**Source material**
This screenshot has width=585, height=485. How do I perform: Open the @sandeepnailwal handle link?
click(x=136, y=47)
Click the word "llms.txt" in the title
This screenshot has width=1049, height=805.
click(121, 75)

**Directions**
Could you write out all the data exactly as it is given?

**Task answer**
This screenshot has width=585, height=485. How do I perform: Open the @sandeepnailwal handle link?
click(x=136, y=47)
Click the word "llms.txt" in the title
This screenshot has width=1049, height=805.
click(121, 75)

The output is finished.